If you can relate to Zaid and you feel that you are at the end of your tether, here are some things that might help deal with this issue.
- Understanding that it is not your responsibility to fix their issues for them – From childhood, we are repeatedly told by people around us that we have to take care of our parents. We internalize this so much that it makes us think we “should” somehow resolve their conflicts. We do it as children, we do it as adults. This is a pattern we follow, which in turn gives rise to self blame, because no matter how much we try they will not stop fighting. So realizing that we are not accountable for their conflicts and fights is the first important step.

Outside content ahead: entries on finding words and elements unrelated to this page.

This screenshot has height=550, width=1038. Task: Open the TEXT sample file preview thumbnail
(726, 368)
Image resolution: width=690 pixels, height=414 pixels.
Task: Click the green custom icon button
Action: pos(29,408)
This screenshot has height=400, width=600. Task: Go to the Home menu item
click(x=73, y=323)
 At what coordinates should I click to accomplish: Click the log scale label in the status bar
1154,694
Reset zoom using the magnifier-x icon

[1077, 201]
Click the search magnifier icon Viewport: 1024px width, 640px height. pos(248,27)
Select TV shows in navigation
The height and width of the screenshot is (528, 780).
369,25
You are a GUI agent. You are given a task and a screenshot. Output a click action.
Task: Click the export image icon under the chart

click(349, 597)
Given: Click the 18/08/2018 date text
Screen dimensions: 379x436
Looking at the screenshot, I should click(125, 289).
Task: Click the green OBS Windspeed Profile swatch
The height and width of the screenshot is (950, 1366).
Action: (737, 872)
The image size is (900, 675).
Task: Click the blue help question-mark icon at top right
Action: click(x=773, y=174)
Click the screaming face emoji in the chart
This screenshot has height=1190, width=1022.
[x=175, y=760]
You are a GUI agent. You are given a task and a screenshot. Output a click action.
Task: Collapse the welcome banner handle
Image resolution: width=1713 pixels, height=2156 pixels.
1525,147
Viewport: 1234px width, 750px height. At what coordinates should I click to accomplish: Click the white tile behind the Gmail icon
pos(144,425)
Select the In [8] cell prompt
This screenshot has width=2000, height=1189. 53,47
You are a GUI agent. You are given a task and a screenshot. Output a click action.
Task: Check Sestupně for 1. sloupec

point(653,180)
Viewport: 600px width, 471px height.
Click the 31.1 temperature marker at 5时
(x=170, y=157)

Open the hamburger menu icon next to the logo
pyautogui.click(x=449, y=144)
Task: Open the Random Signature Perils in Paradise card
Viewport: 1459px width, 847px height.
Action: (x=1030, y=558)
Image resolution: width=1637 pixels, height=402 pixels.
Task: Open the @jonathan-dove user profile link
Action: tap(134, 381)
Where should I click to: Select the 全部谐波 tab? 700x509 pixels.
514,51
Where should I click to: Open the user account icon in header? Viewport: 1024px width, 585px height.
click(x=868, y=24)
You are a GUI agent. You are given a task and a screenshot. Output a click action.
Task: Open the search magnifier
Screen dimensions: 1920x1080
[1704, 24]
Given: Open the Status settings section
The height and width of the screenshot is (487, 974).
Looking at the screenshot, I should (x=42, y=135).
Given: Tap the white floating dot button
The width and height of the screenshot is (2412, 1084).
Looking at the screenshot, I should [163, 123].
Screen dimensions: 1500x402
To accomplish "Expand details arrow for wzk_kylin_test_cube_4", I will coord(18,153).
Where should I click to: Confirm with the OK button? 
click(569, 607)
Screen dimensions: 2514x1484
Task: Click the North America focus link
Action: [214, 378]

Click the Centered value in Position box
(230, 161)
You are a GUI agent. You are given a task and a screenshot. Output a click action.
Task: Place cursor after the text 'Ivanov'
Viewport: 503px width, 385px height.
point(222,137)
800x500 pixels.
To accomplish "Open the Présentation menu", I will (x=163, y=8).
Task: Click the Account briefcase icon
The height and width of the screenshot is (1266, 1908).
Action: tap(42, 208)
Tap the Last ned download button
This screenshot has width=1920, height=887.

- Walk away – Family means emotional dependence. Parents sometimes seek support from their children to back them up while they fight with their spouse. Realize that you do not have to play the referee in situations like these. Learning when to walk away from a conversation is helpful – step out for fresh air or take a walk, put on your headphones and listen to some music, read a book or plan a meeting with a friend.
- Maintaining boundaries – Being assertive is very important in all the avenues of life. In situations like these, being assertive in communicating is helpful. Parents having disagreements between them does not imply that they can transgress about what you want and need, particularly when you have communicated your preferences earlier.
- Seek support – Having a confidante, whether it is a sibling, a cousin, a friend or a partner is essential for your mental peace. Talking to someone about your parents can make some people feel vulnerable at times. Confiding in someone, even if it is one person, who understands the equation between you and your parents could go a long way as an effective measure.
- Communicate how you feel – Some of us might not be comfortable in being open to our parents, especially in the Indian context. But if your parents’ fighting is making you feel miserable, it is necessary to let them know. Communication is essential in all kinds of relationships. Communicating your feeling will make them aware and also might encourage them to be accommodating and adjusting with each other in your presence.
- Taking care of self – The truth is no matter how hard one tries, one cannot change anyone but himself. Focusing on your mental and physical health is important for the personal growth. Be kind and compassionate with yourself and start taking care of yourself.
- Talk to a Therapist – Talking to an expert is always helpful because they help you deal with issues effectively by providing proper guidance and training.
Sometimes having disagreements which might escalate into a fight does not always imply that they do not respect or love each other. The problem arises when something is hampering your mental health and peace. Parental conflict can have adverse effects on your overall well-being even when you are an adult. That is the time to take an action and see what works best for you.